11Nos formations expérimentent également au niveau de l’évaluation des étudiants, qui se déroule entièrement à distance sous forme de travaux de groupe et de devoirs en temps limité. Ceux-ci étant axés sur l’évaluation des compétences et de la capacité de réflexion des étudiants, des épreuves individuelles sans surveillance sont possibles. Les étudiants reçoivent le sujet et ont un temps limité pour le traiter. En parfait accord avec les principes de la formation qui met en avant la co-construction et l’apprentissage de la gestion des savoirs et compétences, les étudiants peuvent consulter toutes les ressources qu’ils souhaitent.

12En guise de conclusion
Un peu plus d’un an après le lancement du passage à distance de notre dispositif, les résultats sont à la hauteur de nos espérances. Les effectifs sont nettement à la hausse (+29 % en L3 cette année par rapport à 2010/2011, +31 % en M1 par rapport à 2011/12), cette augmentation étant à mettre sur le compte de l’ouverture de nos formations à l’extérieur de La Réunion. En plus des étudiants réunionnais, nous comptons désormais dans nos effectifs des étudiants issus de quatre continents, depuis l’Argentine jusqu’à l’Australie, en passant par l’Afrique du Sud, Madagascar, la Thaïlande, le Laos, la France métropolitaine, l’Angleterre, la Suisse, etc.

13Au niveau didactique, les résultats sont également très positifs.

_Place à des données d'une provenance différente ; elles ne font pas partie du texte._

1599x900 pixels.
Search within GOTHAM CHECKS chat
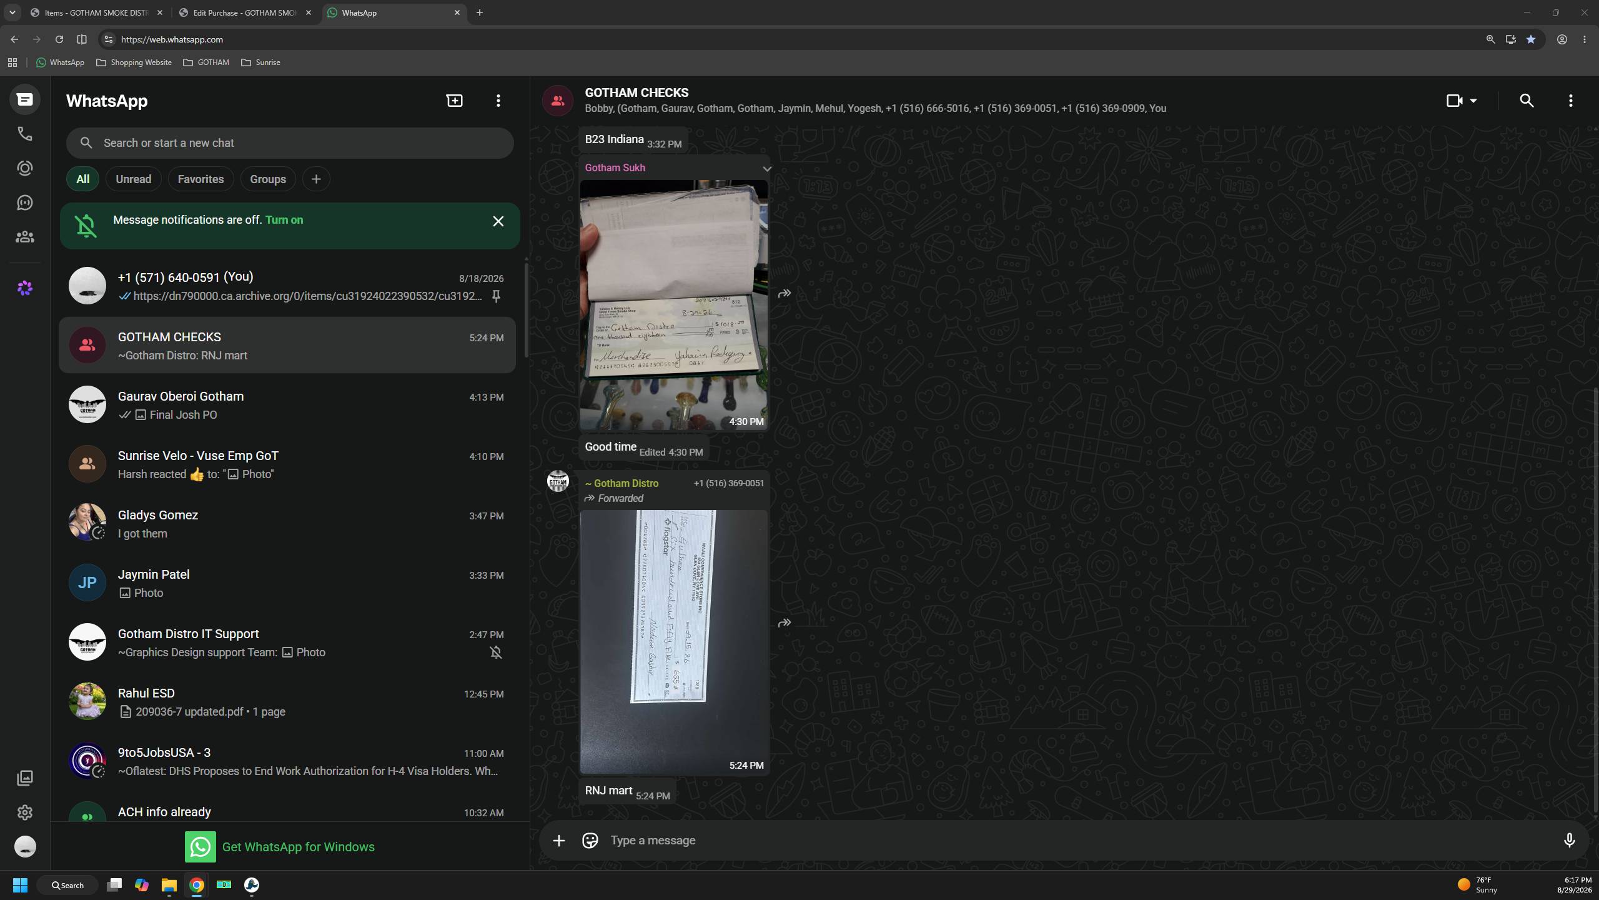coord(1527,101)
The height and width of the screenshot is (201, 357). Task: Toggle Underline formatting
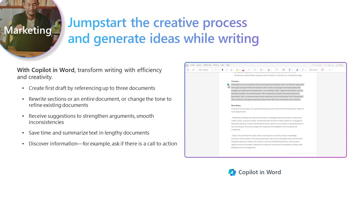click(231, 70)
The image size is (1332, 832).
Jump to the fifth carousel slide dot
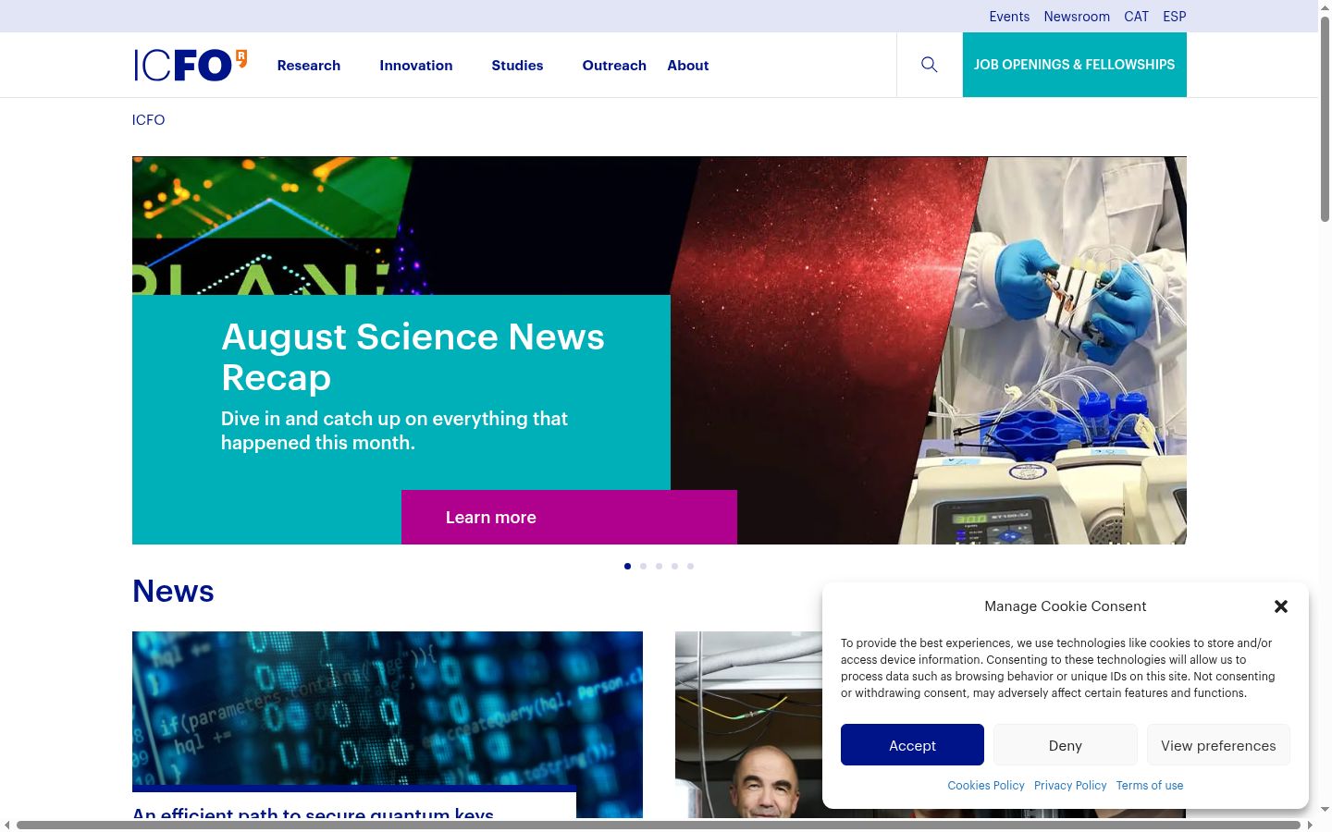click(690, 566)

L’importance accordée au travail collaboratif et aux interactions semble contribuer à lutter contre le sentiment d’isolement qui s’instaure souvent chez les apprenants à distance, engendrant des taux d’abandon importants, voire massifs (entre 70 et 90 % selon Gauthier [2008], par exemple). En ce qui concerne nos formations, ce taux est extrêmement faible puisque seuls 5,26 % des étudiants ont abandonné la L3 la première année. Pour le premier semestre de la présente année universitaire, le taux d’abandon atteint 5,5 % en licence et 9 % en M1.

14Interrogés à l’issue du premier semestre après le lancement de la formation, les étudiants ont souligné comme points positifs :

  • la dimension interactive, collaborative et dynamique du dispositif d’enseignement-apprentissage ;

  • la synergie qu’un tel dispositif génère au sein du groupe d’étudiants ;

  • la disponibilité des enseignants, la qualité de leur suivi et de leur écoute.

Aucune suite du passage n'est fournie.